How to prove that $\gcd(a,m) \le \gcd(a,mn)$ for any integer n

Question

I'm trying to show that $\gcd(a,m) \le \gcd(a,mn)$ for any integer n

Taking a classical algebra course and can not seem to figure out how to prove this. I know about Bezout's Identity but don't know how I could apply it to this problem.

Answer 1

This should follow immediately from the fact that if $d|(a,m)$ then $d|(a,mn)$.

Answer 2

The set of common divisors of divisors of $a$ and $m$ is contained in the set of common divisors of $a$ and $mn$

Answer 3

Let me give you a new perspective on GCD.

Expand a number in terms of it's prime factors and their powers... ${p_{1}}^{\alpha}.{p_{2}}^{\beta}{\dots}$ The gcd of two numbers is the intersection of these two sets.

So, let's assume that the $\gcd(a, mn)$is less than the $\gcd(a, m)$. But, all the common factor in between a and m are also there in between a and mn.

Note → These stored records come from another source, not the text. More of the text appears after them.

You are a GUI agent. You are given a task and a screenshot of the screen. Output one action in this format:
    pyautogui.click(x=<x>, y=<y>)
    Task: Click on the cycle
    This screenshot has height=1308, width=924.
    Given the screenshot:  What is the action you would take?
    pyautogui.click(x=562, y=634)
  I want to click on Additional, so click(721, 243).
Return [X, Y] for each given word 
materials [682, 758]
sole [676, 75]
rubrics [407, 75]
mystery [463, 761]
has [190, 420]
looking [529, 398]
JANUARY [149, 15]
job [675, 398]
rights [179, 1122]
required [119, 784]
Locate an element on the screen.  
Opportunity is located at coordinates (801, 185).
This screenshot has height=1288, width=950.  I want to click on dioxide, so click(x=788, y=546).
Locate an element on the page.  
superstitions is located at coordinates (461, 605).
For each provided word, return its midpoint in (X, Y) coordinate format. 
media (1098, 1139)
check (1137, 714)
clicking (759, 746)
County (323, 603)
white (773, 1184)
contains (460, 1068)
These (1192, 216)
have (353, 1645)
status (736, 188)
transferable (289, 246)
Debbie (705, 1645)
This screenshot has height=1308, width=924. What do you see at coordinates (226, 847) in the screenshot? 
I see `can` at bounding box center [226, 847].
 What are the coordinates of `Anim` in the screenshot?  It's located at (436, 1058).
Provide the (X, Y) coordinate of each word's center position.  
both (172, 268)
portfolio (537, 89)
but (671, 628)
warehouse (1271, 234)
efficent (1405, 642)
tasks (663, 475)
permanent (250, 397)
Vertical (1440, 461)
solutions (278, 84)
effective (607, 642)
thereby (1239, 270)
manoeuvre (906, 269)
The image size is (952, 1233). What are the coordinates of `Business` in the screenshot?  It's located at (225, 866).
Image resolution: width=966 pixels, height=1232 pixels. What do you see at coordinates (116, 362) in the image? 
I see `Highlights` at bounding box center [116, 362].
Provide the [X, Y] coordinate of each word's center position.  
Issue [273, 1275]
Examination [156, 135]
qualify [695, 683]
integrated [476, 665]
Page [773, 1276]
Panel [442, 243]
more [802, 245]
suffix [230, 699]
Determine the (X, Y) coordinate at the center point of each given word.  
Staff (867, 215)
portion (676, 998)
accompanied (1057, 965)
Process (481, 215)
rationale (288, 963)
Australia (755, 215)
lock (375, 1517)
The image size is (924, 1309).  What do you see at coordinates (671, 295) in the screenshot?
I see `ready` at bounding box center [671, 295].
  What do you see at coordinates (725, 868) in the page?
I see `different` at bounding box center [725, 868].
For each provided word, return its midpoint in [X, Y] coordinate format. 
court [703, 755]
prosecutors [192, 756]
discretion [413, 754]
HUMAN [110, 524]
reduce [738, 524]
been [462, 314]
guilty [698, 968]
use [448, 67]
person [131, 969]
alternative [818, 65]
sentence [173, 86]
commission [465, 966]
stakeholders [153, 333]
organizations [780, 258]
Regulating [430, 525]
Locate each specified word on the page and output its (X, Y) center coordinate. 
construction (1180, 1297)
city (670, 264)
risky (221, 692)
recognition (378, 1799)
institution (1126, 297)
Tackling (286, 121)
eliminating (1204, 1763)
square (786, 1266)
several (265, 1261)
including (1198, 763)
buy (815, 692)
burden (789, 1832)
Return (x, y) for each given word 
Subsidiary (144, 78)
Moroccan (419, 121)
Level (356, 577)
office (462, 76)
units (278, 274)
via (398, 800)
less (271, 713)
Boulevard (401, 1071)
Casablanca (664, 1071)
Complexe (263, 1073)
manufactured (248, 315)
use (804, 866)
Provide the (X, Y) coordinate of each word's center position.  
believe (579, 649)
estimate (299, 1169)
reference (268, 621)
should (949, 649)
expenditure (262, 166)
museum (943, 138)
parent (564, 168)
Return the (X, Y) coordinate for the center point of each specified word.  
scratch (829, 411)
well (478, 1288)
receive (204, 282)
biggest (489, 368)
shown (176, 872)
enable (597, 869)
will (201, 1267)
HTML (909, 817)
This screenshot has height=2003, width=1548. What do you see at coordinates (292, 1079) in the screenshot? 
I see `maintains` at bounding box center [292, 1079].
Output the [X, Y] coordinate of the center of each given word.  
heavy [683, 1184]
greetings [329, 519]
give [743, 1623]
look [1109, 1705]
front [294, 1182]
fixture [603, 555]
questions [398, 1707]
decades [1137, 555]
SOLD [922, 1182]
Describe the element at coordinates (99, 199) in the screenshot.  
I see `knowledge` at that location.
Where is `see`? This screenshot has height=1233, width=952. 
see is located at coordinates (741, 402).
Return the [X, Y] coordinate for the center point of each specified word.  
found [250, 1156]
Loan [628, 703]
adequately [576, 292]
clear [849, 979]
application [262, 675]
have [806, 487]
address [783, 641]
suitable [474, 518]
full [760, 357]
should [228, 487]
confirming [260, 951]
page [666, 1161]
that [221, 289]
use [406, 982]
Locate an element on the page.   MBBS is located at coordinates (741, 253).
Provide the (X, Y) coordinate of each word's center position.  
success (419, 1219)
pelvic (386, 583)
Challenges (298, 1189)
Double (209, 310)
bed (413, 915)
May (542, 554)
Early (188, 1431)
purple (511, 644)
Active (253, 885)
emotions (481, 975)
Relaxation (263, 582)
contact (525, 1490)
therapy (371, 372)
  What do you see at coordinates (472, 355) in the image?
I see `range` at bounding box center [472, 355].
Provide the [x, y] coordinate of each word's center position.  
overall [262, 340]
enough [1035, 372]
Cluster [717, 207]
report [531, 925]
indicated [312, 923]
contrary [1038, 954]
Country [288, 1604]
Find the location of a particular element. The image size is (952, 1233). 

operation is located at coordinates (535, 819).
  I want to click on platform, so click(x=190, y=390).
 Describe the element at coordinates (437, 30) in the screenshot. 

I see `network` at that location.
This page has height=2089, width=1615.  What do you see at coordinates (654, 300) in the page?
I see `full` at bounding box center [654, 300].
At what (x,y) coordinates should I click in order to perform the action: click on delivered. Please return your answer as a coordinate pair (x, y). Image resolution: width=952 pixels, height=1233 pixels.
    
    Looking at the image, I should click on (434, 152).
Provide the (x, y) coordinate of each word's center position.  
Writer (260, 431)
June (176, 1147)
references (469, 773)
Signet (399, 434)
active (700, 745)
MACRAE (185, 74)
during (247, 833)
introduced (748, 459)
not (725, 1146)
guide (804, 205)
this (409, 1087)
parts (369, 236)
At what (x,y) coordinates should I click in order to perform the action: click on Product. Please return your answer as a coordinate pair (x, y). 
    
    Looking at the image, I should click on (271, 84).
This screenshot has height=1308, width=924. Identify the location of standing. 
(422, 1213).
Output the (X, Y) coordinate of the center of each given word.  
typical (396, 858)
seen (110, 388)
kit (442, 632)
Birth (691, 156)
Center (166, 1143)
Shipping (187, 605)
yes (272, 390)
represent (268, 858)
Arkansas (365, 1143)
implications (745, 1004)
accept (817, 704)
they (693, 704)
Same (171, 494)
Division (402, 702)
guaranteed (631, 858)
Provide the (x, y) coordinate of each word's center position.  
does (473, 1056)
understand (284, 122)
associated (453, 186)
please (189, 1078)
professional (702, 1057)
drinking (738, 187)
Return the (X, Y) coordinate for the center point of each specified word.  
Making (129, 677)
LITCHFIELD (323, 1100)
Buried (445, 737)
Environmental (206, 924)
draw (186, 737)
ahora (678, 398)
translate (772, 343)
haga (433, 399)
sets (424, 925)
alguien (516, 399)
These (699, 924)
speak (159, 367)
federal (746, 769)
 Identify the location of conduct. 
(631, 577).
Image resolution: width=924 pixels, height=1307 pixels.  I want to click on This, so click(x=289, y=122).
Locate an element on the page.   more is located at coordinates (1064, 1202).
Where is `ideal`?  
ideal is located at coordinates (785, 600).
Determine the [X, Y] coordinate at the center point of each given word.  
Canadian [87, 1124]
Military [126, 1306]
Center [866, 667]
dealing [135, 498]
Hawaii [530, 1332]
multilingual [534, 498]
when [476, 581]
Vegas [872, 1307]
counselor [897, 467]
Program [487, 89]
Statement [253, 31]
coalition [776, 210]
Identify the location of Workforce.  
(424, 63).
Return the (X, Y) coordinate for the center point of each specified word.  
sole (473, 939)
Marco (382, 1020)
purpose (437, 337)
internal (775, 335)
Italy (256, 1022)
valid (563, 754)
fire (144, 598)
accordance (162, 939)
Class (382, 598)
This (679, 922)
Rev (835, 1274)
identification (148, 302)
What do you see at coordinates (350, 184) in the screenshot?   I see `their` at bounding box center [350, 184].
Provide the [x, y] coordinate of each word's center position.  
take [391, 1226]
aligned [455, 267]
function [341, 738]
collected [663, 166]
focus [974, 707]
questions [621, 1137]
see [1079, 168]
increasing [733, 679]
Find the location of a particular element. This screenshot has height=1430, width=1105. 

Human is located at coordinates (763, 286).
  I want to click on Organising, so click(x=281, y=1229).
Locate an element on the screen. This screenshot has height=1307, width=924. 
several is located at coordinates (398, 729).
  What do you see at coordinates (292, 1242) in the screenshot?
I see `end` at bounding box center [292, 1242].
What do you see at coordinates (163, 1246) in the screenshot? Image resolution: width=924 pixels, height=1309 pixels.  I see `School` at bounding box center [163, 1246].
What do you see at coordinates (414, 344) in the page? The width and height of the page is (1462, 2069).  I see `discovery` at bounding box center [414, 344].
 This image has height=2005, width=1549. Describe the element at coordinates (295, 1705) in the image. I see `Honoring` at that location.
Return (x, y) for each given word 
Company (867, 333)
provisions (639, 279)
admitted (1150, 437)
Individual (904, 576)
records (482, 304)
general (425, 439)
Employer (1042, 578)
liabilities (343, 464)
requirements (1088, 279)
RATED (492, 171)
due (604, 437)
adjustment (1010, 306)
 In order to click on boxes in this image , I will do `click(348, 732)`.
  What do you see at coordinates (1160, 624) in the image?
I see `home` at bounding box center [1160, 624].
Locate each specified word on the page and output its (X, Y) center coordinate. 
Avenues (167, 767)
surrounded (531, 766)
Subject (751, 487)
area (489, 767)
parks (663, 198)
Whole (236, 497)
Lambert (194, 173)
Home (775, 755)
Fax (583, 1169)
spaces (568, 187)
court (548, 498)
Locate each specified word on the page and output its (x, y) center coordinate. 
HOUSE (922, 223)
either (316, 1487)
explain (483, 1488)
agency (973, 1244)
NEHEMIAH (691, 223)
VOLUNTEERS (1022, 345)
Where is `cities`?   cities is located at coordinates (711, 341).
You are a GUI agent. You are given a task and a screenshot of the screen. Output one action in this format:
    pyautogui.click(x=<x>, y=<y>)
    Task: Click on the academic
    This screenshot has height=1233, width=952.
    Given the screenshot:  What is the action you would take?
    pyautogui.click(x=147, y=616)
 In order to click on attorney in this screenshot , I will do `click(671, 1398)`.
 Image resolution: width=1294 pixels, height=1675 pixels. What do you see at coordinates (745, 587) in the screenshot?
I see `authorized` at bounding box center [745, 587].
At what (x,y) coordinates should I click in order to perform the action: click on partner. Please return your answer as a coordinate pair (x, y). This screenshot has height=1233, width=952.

The only way the $\gcd of (a, mn)$ can be less than $\gcd(a, m)$ is if some of the factors were reduced. But multiplication with a natural number never does this. We conclude that are assumtion is wrong and that the $\gcd(a, mn)$ is greater than or equal to $\gcd(a, m)$ observng that equality holds when a and n are coprime or when $a=m$

Answer 4

Let $d:=\gcd(a,m)$. Then $d|a$ and $d|m$, meaning that there exist $a',m'\in\mathbb{Z}$ such that $a=da'$, $m=dm'$. Then $mn=dm'n$, so by definition $d|mn$. Hence $d|a$ and $d|mn$ and, since $\gcd(a,mn)$ is the greatest number with this property, we get that $d|\gcd(a,mn)$, so in particular $d\leq\gcd(a,mn)$. Note that we get more: we actually get that $\gcd(a,m)$ is a divisor of $\gcd(a,mn)$.